Amados, por la gran solicitud que tenía de escribiros acerca de nuestra común salvación, me ha sido necesario escribiros exhortándoos que contendáis ardientemente por la fe que ha sido una vez dada a los santos».

– Judas 3.

En esta común salvación que disfrutamos los creyentes, somos exhortados a contender ardientemente por la fe que nos fue dada. El objeto de nuestra fe es Cristo. En él, en el poder de su fuerza, hemos de batallar fervientemente. Hay una guerra permanente para los que somos de Cristo, pues nuestra fe es resistida, y no podemos permanecer pasivos.

Habiendo sido salvos por la fe en el Señor Jesús, nuestros ojos espirituales han sido abiertos. Pablo, en su carta a los Efesios, ora para que el Padre les dé «espíritu de sabiduría y de revelación en el conocimiento de él, alumbrando los ojos de vuestro entendimiento…» (Ef. 1:17-18). No podemos ver a Cristo si Dios no abre nuestros ojos.

El Padre otorga la gracia de ver a su Hijo en plenitud: verle en la cruz triunfando sobre la muerte, sobre el mundo y sobre el diablo; verle ascendido a los cielos victorioso, coronado de honra y de gloria. Necesitamos ser alumbrados, necesitamos el toque de Dios en nuestros ojos. Cuando vemos a Cristo en su obra consumada y en su gloria, podemos vivir una vida victoriosa. En las dificultades, en las pruebas que enfrentamos a diario, iremos de victoria en victoria, porque Dios nos ha dado todo en Cristo Jesús, Señor nuestro.

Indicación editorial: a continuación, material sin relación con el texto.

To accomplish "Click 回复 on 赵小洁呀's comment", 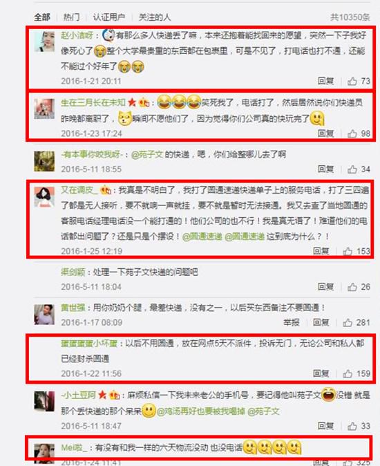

«…el dios de este siglo cegó el entendimiento de los incrédulos, para que no les resplandezca la luz del evangelio de la gloria de Cristo, el cual es la imagen de Dios» (2 Cor. 4:4). El enemigo de nuestra fe no solo ciega a los incrédulos, sino que, además, intenta opacar la fe de los que creen. El dios de este siglo gobierna la sociedad y el sistema de este mundo, y quiere atraparnos en su corriente, quiere entretenernos para que estemos pasivos u ocupados en muchos afanes que nos aparten del propósito para el cual hemos sido llamados.

A medida que nuestros ojos son alumbrados, nos afirmamos en la victoria del Señor, y el enemigo pierde terreno. Es por eso que él se opone. De allí esa batalla permanente, esa contienda por la fe. El adversario no ataca abiertamente, sino mediante maniobras muy sutiles. No nos dice que le sigamos a él. No, eso sería muy evidente. Nos sugiere que actuemos independientemente, que tomemos nuestras propias decisiones, que sigamos nuestros propios caminos y no el camino de Dios. En el fondo, que no obedezcamos primero a Dios.

La palabra de Dios nos alumbra, es lámpara a nuestros pies. «Escrito está», es el arma eficaz para acallar todo susurro del maligno. Al que nos pretende atrapar en sus lazos, podemos declarar esta verdad: «Con Cristo estoy juntamente crucificado, y ya no vivo yo, mas vive Cristo en mí; y lo que ahora vivo en la carne, lo vivo en la fe del Hijo de Dios, el cual me amó y se entregó a sí mismo por mí» (Gál. 2:20). «Cristo en nosotros» es, indudablemente, la garantía de victoria y «la esperanza de gloria».